Single by The Judds

from the album Rockin' with the Rhythm
- Released: January 1986
- Recorded: 1985
- Studio: Creative Workshop (Berry Hill, Tennessee)
- Genre: Country
- Length: 4:15
- Label: RCA/Curb
- Songwriter: Jamie O'Hara
- Producer: Brent Maher

The Judds singles chronology
| "Have Mercy" (1985) | "Grandpa (Tell Me 'Bout the Good Old Days)" (1986) | "Rockin' with the Rhythm of the Rain" (1986) |

= Grandpa (Tell Me 'Bout the Good Old Days) =

"Grandpa (Tell Me 'Bout the Good Old Days)" is a song written by Jamie O'Hara, and recorded by the American country music duo, The Judds. It was released in January 1986 as the second single from the album Rockin' with the Rhythm. The song was their sixth No. 1 song on the Billboard magazine Hot Country Singles chart. Members of the Western Writers of America chose it as one of the Top 100 Western songs of all time.

==Content==
"Grandpa" is a nostalgic country song in which the singer feels overwhelmed by the rapid changes of modern life ("It feels like this world's gone crazy") and wonders if things were really better in her grandfather's time.
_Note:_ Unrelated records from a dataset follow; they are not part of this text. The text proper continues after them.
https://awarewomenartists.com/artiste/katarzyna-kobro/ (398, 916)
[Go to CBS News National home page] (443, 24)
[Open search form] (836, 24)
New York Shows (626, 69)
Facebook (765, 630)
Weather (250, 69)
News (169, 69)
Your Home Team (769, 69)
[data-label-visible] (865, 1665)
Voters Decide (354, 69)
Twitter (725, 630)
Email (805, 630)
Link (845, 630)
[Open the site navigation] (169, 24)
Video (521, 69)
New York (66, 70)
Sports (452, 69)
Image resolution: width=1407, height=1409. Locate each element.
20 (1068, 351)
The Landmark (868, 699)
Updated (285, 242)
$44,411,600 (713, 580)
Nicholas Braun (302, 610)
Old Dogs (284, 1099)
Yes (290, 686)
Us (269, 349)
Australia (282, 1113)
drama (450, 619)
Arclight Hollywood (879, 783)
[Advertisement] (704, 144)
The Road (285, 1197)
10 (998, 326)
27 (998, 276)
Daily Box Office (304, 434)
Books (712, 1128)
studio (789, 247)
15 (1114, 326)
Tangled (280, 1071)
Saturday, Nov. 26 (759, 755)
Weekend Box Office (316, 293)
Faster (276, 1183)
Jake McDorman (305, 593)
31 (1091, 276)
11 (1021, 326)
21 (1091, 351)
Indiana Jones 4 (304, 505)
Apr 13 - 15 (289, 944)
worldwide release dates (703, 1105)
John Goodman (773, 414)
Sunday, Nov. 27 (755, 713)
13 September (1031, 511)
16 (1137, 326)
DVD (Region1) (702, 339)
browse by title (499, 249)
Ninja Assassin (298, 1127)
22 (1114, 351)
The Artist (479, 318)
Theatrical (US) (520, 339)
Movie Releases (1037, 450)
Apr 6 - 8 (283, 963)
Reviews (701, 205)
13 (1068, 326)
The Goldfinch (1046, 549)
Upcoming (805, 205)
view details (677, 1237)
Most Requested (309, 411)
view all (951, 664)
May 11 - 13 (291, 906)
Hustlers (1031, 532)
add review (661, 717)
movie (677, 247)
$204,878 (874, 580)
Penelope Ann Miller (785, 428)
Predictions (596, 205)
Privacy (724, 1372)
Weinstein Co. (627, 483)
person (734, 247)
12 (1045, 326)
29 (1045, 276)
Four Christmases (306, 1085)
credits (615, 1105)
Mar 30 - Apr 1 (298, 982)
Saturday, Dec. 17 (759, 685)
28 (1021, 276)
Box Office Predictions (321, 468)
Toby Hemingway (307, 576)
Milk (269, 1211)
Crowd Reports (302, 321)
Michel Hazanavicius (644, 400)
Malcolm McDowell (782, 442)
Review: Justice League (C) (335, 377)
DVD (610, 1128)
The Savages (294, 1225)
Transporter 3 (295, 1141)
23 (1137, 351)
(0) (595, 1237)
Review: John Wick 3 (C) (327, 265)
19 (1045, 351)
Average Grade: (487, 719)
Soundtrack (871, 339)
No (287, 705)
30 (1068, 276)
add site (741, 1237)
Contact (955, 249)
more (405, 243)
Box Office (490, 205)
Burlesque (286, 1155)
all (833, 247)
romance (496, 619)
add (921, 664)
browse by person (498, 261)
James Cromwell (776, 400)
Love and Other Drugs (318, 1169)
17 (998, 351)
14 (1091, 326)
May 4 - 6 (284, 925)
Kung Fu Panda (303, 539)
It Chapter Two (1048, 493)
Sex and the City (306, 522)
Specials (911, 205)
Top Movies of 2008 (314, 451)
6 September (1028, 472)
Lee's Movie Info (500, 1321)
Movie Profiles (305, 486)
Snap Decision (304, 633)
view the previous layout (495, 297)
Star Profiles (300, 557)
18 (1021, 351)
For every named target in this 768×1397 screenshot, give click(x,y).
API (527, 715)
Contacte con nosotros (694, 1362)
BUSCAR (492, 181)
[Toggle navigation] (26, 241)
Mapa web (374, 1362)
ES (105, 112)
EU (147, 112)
She asks him:
- if lovers really stayed together for life
- if people really always kept promises
- if families really prayed together
- if fathers really never abandoned their families
Poignantly, the song does not mention how her grandfather responds.

==Chart performance==

| Chart (1986) | Peak position |
|---|---|
| US Hot Country Songs (Billboard) | 1 |
| Canadian RPM Country Tracks | 1 |

| Chart (2022) | Peak position |
|---|---|
| Canada Digital Song Sales (Billboard) | 31 |
| US Digital Song Sales (Billboard) | 10 |

| Year End (1986) | Position |
|---|---|
| Billboard Top Country Singles | 33 |
| Canadian RPM Country Tracks | 11 |

==Certifications==

| Region | Certification | Certified units/sales |
| New Zealand (RMNZ) | Gold | 15,000^{‡} |
| United States (RIAA) | Platinum | 1,000,000^{‡} |
^{‡} Sales+streaming figures based on certification alone.

==Awards==
The song won Grammy Awards for the Judds in the Country Duo/Vocal Group category and for O'Hara in the Country Songwriting Category for 1987.